(Records from a pointing dataset)
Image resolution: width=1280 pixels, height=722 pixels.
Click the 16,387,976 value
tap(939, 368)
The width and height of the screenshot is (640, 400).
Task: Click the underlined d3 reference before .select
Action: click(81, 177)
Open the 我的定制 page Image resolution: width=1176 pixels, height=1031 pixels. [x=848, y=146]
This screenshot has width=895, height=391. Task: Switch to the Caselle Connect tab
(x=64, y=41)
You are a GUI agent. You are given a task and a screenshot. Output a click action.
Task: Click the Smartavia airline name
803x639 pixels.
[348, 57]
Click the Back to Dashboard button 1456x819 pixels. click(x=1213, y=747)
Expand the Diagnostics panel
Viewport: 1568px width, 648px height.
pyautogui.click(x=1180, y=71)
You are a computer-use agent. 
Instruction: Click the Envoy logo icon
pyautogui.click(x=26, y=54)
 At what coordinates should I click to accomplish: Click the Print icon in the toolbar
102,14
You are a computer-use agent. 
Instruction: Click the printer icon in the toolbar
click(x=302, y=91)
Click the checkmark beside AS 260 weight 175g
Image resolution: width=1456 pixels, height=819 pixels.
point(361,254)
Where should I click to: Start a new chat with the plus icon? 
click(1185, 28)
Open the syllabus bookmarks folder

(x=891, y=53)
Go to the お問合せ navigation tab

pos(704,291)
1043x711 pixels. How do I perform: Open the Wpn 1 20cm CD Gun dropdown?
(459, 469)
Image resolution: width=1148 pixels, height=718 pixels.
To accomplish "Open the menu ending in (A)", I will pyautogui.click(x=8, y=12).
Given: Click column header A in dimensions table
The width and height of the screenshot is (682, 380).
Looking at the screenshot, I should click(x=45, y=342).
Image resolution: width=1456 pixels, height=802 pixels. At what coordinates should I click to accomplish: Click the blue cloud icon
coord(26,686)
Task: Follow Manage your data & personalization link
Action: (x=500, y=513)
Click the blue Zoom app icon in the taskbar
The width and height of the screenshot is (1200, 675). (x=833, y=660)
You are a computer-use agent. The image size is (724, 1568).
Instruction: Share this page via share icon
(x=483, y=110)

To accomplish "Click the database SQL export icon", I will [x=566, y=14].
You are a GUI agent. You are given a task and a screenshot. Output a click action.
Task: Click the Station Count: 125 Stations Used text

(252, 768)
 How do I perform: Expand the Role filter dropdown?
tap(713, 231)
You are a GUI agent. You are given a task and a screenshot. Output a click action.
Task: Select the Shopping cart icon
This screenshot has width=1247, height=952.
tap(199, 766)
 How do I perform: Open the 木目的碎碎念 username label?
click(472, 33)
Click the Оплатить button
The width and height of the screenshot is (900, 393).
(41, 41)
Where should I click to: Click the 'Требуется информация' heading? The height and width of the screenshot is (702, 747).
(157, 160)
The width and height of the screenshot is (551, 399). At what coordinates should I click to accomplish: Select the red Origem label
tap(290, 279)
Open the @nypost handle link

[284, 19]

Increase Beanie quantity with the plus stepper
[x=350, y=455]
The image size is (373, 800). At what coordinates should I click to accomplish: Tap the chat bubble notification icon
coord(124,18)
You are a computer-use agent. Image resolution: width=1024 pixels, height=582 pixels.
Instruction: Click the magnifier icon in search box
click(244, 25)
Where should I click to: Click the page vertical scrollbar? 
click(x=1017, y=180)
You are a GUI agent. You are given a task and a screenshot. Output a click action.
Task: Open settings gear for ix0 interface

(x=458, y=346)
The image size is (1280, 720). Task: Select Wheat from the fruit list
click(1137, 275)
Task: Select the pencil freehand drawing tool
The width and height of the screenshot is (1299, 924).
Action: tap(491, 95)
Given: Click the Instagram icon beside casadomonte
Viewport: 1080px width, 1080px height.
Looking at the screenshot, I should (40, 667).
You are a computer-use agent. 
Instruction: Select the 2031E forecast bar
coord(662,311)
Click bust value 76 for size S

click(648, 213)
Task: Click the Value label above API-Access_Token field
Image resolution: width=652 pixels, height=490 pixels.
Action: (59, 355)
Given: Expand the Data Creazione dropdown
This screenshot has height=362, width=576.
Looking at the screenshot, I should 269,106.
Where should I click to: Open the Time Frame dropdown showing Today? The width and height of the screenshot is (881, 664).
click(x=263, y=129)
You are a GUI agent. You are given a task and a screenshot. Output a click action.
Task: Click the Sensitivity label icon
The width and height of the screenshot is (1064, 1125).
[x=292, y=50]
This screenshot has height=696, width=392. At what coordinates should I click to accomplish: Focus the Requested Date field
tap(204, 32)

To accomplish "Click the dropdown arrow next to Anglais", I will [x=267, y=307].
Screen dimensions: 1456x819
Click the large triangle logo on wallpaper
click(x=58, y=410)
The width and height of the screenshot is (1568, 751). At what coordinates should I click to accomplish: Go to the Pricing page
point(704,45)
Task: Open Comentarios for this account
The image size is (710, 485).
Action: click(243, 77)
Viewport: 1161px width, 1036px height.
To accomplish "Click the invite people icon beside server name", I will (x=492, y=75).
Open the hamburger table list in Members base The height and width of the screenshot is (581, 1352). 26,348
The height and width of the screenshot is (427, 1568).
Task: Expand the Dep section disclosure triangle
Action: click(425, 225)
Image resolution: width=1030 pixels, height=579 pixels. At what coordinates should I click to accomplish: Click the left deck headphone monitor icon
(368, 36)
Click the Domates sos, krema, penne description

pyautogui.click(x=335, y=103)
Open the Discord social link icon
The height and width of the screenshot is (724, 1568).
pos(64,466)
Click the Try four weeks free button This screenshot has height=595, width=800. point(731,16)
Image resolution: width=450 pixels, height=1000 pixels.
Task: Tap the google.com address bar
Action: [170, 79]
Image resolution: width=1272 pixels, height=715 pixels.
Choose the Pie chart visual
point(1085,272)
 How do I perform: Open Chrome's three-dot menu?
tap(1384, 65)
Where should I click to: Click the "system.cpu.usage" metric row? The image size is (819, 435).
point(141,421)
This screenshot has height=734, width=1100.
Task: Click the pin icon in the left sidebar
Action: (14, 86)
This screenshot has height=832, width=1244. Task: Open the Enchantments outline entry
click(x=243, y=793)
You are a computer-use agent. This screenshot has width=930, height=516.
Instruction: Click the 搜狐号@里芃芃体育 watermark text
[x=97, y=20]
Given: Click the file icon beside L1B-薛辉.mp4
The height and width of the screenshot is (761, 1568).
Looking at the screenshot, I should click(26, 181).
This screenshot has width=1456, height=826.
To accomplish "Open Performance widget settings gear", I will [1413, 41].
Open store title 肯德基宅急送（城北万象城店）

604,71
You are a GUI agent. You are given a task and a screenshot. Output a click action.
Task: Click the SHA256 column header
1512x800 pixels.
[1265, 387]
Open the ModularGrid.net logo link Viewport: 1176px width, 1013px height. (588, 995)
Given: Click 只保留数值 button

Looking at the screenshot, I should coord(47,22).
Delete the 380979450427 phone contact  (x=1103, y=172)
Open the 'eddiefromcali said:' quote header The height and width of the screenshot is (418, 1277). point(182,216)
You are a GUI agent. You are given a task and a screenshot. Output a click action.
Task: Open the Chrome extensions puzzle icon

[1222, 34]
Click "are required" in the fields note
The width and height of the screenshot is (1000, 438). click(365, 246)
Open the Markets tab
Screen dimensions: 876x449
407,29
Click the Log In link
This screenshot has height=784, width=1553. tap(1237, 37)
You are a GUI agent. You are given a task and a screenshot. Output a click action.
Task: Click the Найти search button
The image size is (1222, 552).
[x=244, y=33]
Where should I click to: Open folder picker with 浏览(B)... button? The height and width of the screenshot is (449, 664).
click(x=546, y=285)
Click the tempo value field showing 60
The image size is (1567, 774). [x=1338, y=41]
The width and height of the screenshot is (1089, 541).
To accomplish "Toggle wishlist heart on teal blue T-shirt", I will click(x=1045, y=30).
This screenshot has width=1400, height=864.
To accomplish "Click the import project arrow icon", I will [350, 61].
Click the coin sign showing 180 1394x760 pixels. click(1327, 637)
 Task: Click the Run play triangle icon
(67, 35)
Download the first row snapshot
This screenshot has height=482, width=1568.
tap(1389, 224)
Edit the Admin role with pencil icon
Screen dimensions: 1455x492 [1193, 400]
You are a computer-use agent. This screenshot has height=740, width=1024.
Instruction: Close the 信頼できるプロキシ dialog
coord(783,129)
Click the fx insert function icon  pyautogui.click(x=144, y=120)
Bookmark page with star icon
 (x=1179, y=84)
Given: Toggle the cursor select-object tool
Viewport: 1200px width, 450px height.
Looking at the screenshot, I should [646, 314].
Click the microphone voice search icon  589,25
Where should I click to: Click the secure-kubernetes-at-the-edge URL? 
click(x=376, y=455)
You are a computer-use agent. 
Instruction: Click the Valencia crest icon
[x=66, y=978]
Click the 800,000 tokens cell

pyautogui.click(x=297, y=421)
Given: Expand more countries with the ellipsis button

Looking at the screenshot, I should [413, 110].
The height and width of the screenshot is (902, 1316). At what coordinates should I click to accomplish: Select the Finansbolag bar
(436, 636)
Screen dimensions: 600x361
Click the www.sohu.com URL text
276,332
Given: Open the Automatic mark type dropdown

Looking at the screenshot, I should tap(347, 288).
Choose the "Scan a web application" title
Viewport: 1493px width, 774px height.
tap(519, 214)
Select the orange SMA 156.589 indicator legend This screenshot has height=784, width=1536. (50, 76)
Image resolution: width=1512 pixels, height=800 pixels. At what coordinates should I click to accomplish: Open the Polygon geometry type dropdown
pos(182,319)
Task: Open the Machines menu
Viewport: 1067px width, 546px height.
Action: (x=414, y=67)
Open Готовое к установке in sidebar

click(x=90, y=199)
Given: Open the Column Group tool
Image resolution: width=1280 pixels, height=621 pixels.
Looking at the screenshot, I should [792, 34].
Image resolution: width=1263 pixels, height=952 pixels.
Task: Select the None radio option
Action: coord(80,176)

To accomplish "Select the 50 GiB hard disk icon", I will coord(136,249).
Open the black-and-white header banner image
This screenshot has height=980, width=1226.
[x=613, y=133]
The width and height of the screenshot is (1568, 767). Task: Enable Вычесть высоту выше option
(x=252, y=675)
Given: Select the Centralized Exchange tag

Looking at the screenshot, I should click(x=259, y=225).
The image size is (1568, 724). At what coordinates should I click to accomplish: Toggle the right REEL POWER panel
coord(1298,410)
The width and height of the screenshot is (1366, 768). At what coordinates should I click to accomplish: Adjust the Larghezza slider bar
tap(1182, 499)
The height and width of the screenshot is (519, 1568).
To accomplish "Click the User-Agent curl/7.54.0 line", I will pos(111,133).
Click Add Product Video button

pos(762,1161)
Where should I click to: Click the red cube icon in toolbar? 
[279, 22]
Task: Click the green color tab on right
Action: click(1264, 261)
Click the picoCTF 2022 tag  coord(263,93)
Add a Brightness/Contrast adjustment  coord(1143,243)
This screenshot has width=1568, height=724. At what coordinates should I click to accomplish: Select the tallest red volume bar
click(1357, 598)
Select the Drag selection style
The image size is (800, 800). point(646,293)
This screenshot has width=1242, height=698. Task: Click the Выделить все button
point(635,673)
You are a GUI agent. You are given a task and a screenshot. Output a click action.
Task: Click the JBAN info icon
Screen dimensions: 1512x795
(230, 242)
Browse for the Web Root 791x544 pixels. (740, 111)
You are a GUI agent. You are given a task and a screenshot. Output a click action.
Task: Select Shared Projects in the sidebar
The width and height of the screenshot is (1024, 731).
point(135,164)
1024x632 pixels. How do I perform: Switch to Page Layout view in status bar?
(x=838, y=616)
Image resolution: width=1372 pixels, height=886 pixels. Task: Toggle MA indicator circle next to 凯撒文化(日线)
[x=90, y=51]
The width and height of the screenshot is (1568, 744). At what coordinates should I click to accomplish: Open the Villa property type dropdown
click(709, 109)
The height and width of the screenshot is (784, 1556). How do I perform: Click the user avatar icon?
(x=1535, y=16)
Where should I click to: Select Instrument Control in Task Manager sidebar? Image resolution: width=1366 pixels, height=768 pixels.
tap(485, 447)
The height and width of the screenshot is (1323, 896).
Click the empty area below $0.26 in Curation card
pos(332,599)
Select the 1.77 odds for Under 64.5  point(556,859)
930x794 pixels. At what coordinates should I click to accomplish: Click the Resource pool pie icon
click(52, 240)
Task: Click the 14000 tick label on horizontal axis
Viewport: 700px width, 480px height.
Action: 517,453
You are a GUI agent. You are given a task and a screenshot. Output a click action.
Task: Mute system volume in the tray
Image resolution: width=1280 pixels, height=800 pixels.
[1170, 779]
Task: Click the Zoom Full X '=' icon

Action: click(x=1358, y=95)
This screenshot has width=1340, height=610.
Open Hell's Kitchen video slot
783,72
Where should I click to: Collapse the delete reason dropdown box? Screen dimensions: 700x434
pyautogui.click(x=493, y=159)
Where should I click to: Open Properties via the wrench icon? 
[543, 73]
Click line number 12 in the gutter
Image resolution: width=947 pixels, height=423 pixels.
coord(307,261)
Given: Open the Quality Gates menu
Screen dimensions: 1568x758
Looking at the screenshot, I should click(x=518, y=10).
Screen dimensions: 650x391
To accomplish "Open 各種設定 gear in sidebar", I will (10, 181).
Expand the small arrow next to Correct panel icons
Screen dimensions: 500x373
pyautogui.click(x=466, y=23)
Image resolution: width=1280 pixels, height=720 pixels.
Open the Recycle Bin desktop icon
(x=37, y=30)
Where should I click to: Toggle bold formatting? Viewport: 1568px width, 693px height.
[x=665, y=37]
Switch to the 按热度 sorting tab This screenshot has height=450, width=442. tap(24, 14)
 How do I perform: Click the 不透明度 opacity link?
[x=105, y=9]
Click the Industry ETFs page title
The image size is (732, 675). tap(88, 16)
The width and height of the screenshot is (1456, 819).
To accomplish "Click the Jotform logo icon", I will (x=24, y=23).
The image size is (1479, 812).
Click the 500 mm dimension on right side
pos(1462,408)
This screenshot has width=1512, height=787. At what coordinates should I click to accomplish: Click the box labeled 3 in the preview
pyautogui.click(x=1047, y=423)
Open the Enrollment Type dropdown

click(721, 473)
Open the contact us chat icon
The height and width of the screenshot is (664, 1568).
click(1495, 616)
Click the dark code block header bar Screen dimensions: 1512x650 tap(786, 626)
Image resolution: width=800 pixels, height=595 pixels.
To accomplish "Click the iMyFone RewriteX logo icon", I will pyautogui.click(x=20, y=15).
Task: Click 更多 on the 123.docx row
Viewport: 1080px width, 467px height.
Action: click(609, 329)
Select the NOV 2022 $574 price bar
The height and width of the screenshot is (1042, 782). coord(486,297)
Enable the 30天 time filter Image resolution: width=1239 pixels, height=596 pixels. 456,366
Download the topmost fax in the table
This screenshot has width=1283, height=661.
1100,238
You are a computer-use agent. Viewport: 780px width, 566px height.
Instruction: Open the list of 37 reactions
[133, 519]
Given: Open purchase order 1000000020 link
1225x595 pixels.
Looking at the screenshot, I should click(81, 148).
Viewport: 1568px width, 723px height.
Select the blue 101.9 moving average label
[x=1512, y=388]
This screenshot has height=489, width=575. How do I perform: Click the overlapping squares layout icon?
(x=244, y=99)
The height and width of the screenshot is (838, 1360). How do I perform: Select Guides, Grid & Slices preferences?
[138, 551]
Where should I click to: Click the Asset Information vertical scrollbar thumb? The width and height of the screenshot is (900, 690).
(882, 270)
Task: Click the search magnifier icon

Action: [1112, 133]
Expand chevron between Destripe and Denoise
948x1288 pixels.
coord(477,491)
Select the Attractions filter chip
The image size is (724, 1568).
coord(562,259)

◆ Your task ◆
Please count how many lines above contain the string "system", and reply with the number alone.

◆ Complete output ◆
2